┌──

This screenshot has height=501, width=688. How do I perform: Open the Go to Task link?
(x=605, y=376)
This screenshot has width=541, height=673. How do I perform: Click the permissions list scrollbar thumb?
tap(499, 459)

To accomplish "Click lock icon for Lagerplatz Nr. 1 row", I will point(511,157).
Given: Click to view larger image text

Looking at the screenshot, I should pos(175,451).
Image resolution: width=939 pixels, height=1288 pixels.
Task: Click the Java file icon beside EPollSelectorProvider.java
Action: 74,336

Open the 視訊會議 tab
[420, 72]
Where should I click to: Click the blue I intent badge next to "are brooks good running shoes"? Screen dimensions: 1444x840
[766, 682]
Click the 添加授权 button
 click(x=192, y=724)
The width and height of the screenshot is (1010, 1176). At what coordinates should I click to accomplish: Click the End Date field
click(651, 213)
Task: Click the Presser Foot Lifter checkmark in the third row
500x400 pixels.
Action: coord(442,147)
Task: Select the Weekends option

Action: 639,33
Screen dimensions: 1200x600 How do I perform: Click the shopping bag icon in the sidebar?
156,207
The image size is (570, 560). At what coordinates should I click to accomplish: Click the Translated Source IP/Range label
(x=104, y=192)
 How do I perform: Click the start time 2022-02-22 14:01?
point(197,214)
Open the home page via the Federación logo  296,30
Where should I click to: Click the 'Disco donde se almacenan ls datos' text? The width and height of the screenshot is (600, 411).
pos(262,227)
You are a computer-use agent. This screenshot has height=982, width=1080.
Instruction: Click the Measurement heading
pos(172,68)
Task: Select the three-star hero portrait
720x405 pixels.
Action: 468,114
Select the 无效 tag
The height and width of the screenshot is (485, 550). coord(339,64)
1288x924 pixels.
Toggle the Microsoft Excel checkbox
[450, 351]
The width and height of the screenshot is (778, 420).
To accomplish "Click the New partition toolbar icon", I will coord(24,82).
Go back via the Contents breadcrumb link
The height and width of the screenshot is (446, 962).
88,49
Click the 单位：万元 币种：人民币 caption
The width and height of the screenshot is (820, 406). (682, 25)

└──

**Exercise details:** Rewrite all the entries above as a numbered list, leaving out the blank lines.

**Response to this task:**
1. This screenshot has height=501, width=688. How do I perform: Open the Go to Task link?
2. (x=605, y=376)
3. This screenshot has width=541, height=673. How do I perform: Click the permissions list scrollbar thumb?
4. tap(499, 459)
5. To accomplish "Click lock icon for Lagerplatz Nr. 1 row", I will point(511,157).
6. Given: Click to view larger image text
7. Looking at the screenshot, I should pos(175,451).
8. Image resolution: width=939 pixels, height=1288 pixels.
9. Task: Click the Java file icon beside EPollSelectorProvider.java
10. Action: 74,336
11. Open the 視訊會議 tab
12. [420, 72]
13. Where should I click to: Click the blue I intent badge next to "are brooks good running shoes"? Screen dimensions: 1444x840
14. [766, 682]
15. Click the 添加授权 button
16.  click(x=192, y=724)
17. The width and height of the screenshot is (1010, 1176). At what coordinates should I click to accomplish: Click the End Date field
18. click(651, 213)
19. Task: Click the Presser Foot Lifter checkmark in the third row
20. 500x400 pixels.
21. Action: coord(442,147)
22. Task: Select the Weekends option
23. Action: 639,33
24. Screen dimensions: 1200x600 How do I perform: Click the shopping bag icon in the sidebar?
25. 156,207
26. The image size is (570, 560). At what coordinates should I click to accomplish: Click the Translated Source IP/Range label
27. (x=104, y=192)
28.  How do I perform: Click the start time 2022-02-22 14:01?
29. point(197,214)
30. Open the home page via the Federación logo  296,30
31. Where should I click to: Click the 'Disco donde se almacenan ls datos' text? The width and height of the screenshot is (600, 411).
32. pos(262,227)
33. You are a computer-use agent. This screenshot has height=982, width=1080.
34. Instruction: Click the Measurement heading
35. pos(172,68)
36. Task: Select the three-star hero portrait
37. 720x405 pixels.
38. Action: 468,114
39. Select the 无效 tag
40. The height and width of the screenshot is (485, 550). coord(339,64)
41. 1288x924 pixels.
42. Toggle the Microsoft Excel checkbox
43. [450, 351]
44. The width and height of the screenshot is (778, 420).
45. To accomplish "Click the New partition toolbar icon", I will coord(24,82).
46. Go back via the Contents breadcrumb link
47. The height and width of the screenshot is (446, 962).
48. 88,49
49. Click the 单位：万元 币种：人民币 caption
50. The width and height of the screenshot is (820, 406). (682, 25)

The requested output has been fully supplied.